I joined debate because a varsity member told me a lot about it and it sounded cool. I was really interested in the Duet Improv, along with the other events debate has to offer.

What events do you do?

I do Lincoln-Douglas Debate, Duo Interpretation, Prose, Oratory and Duet Improv. Duo Interp is fun because two people chose a book or script and cut it down and then act it out for a judge. What is interesting is that we aren’t allowed to look or touch each other. It sounds awkward, but the more you get into the character and meaning, the better and easier it is to deliver your message.

The novices are very hard workers and determined to carry on the legacy! It has definitely been hard, but watching them grow as debaters and speakers is amazing,”

— Peter Petev, 11

What is it like to go to a debate tournament?
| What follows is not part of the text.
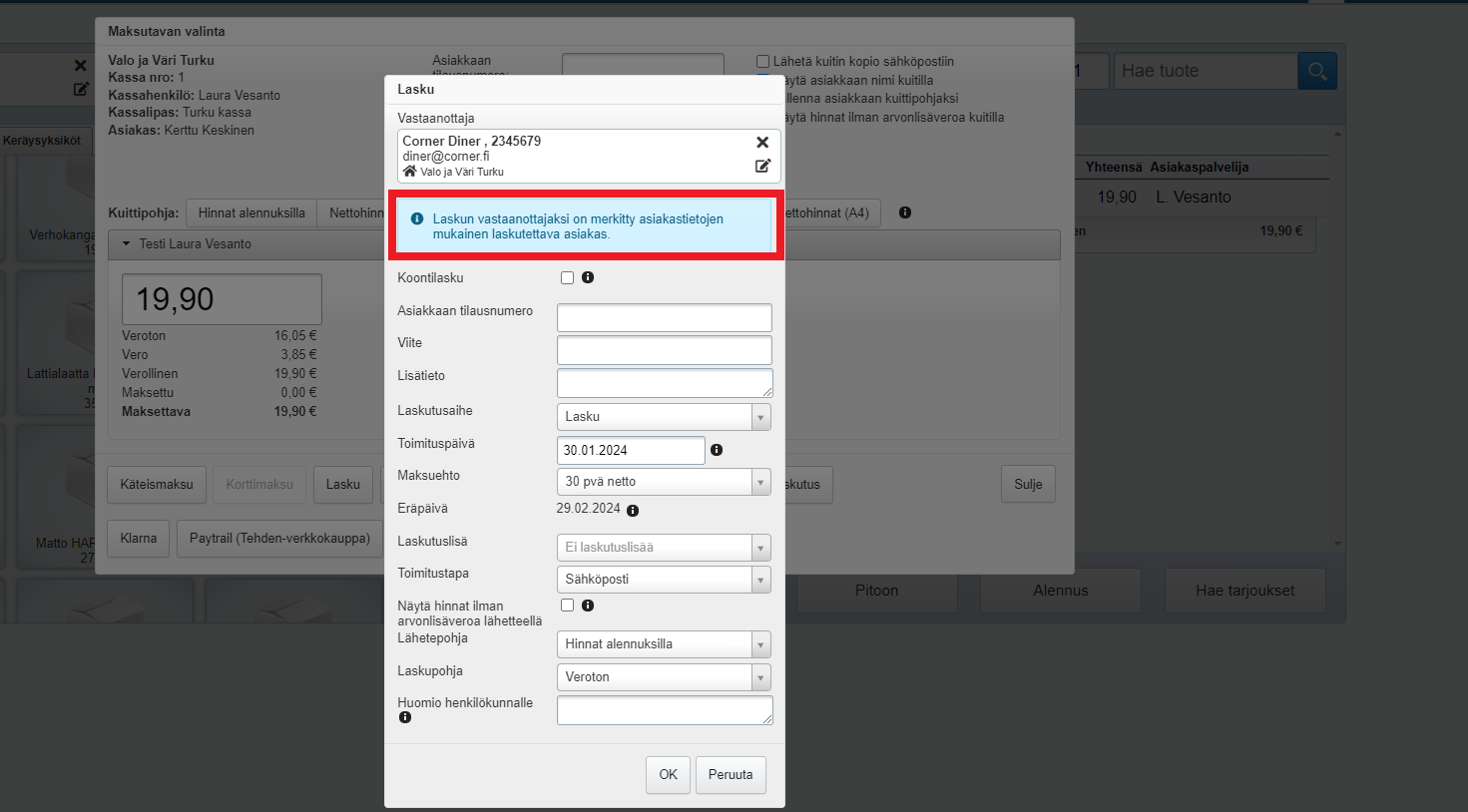Image resolution: width=1468 pixels, height=812 pixels.
Task: Show info for prices without VAT option
Action: 588,606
Well, everyone is really nervous and excited because we all want each other to do well and to not mess up. Especially the overnight tournaments, we get to meet people from all over the Midwest so it’s a great experience and kinda nerve-wrecking. But we really get to bond as a team at the overnight tournaments, like at Bradley University we had a dance party in the hotel room.

What are some of the benefits of speech and debate?

The benefits of speech and debate are that it helps me become a better writer, speaker and person. It helps me write in English with depth and structure, and it makes me not so afraid to get up and speak or even just raise my hand in class. The things you speak and debate about really change your mindset, because you try to learn both sides of the issue and problem through your research.

What are your hopes for the future, in debate?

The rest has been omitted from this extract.